As shown in fig. 10, the uninterruptible power supply circuit includes an input filter circuit, an AC/DC circuit, a charging circuit, a first diode, an inverter circuit, an output filter circuit, a battery pack, a battery booster circuit, a second diode, a driving circuit, a control circuit, and an a/D converter circuit.

The input end of the input filter circuit is connected with the street lamp cable, and the output end of the filter circuit is connected with the AC/DC circuit and the charging circuit; the charging circuit is connected with the battery pack and the control circuit; the other end of the AC/DC circuit is connected with the anode of a first diode, and the cathode of the first diode is connected with the cathode of a second diode and the inverter circuit; the inverter circuit is connected with the output filter circuit; the anode of the second diode is connected with the battery booster circuit; the battery booster circuit is connected with the control circuit and the battery pack; the control circuit is connected with the drive circuit and the A/D conversion circuit; the driving circuit is connected with the inverter circuit, and the A/D conversion circuit is connected with the output end of the output filter circuit.

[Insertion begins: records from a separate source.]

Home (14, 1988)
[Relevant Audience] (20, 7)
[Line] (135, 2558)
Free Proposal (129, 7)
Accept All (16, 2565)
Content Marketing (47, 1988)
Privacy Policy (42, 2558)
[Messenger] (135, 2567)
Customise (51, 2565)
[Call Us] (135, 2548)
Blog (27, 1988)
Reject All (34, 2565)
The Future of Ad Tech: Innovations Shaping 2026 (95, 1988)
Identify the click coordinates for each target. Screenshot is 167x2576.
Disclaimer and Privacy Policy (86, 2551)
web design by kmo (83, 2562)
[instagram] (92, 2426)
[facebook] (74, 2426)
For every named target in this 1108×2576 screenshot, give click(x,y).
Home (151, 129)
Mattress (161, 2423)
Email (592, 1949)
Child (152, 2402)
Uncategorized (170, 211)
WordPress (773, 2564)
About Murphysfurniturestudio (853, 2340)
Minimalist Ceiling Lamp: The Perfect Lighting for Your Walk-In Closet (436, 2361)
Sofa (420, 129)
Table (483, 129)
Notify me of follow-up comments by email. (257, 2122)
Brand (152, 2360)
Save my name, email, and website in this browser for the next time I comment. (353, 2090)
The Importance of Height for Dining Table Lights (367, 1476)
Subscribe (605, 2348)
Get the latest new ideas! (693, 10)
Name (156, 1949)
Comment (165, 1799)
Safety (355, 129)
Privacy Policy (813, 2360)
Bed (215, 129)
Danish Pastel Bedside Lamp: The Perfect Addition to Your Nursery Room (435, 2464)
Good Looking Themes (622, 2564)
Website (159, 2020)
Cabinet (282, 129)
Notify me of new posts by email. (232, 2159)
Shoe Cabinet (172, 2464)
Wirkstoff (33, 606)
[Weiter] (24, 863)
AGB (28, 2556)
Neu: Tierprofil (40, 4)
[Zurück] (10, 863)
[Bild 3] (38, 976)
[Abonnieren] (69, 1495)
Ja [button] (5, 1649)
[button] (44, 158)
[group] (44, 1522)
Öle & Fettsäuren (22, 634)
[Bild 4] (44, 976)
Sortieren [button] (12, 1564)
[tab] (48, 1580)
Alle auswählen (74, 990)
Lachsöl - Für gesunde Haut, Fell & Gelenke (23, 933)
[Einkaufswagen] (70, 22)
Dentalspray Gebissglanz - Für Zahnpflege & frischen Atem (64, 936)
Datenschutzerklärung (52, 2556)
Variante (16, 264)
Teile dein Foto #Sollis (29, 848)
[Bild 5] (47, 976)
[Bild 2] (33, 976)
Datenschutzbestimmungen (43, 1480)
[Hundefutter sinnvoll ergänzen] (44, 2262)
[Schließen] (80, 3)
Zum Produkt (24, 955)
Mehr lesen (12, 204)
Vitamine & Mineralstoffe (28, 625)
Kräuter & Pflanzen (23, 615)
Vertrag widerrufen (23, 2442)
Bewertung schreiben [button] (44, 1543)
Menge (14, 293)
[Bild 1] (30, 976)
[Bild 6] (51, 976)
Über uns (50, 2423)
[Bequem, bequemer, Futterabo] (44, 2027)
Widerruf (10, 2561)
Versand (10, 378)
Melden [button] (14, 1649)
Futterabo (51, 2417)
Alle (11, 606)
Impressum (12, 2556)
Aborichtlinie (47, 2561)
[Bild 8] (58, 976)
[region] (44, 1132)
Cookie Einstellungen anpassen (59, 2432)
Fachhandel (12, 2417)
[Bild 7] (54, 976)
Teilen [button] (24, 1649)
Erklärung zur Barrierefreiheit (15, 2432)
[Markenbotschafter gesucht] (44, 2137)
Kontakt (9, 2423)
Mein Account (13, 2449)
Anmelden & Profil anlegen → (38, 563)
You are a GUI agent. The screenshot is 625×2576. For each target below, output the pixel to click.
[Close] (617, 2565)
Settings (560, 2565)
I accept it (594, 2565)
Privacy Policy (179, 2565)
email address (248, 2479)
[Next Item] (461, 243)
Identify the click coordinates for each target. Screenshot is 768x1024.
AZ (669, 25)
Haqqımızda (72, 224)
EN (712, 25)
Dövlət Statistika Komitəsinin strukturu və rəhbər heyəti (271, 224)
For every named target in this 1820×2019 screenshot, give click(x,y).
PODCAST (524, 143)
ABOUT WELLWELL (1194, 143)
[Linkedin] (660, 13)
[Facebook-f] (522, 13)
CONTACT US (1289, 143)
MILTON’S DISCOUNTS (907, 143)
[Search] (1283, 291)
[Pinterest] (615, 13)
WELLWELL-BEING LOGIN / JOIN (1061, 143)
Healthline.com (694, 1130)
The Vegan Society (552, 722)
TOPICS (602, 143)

The input end of the charging circuit is connected with the output end of the input filter circuit. The output end of the charging circuit is connected with the input end of the battery pack. The charging circuit mainly functions to charge the battery pack. The charging circuit is usually of a flyback type, a BOOST type, or a half-bridge type, any of which is acceptable. If a large-current charging circuit is adopted, a single-tube IGBT can be adopted for power control, and high efficiency and large charging current can be obtained.

The input end of the battery booster circuit is connected with the output end of the battery pack, and the output end of the battery booster circuit is connected with the anode of the second diode.

The control circuit is connected with the charging circuit, the battery booster circuit, the A/D conversion circuit and the driving circuit. The control circuit is composed of a single chip microcomputer and other auxiliary circuits and is mainly responsible for generation of pulse width modulation waves, synchronization of output sine waves and mains supply, UPS management, alarming and protection.

And the A/D conversion circuit is used for acquiring voltage and current signals of the output end of the uninterrupted power supply circuit. And then fed back to the control circuit.

The input end of the output filter circuit is connected with the inverter circuit, and the output end of the output filter circuit is connected with the communication equipment.

Fig. 11 shows another uninterruptible power supply circuit including a filter circuit, an AC/DC circuit, a charging circuit, a battery pack, a battery boosting circuit, a first diode, and a second diode. The input end of the filter and the input end of the charging circuit are connected with a street lamp cable. The output end of the charging circuit is connected with the battery pack. The output end of the battery pack is connected with the boosting circuit, and the output end of the battery boosting circuit is connected with the anode of the second diode. The output end of the filter is connected with the input end of the AC/DC circuit, and the output end of the AC/DC circuit is connected with the anode of the first diode. The cathode of the second diode is connected with the cathode of the second diode.

The input end of the filter can input 36-265V alternating current or direct current.

And the charging circuit is used for charging the battery pack.

The first diode and the second diode are isolation diodes.

And the AC/DC circuit is an AC/DC converter and outputs constant direct current.

And a battery boosting circuit for boosting the DC of the battery pack to 320V DC.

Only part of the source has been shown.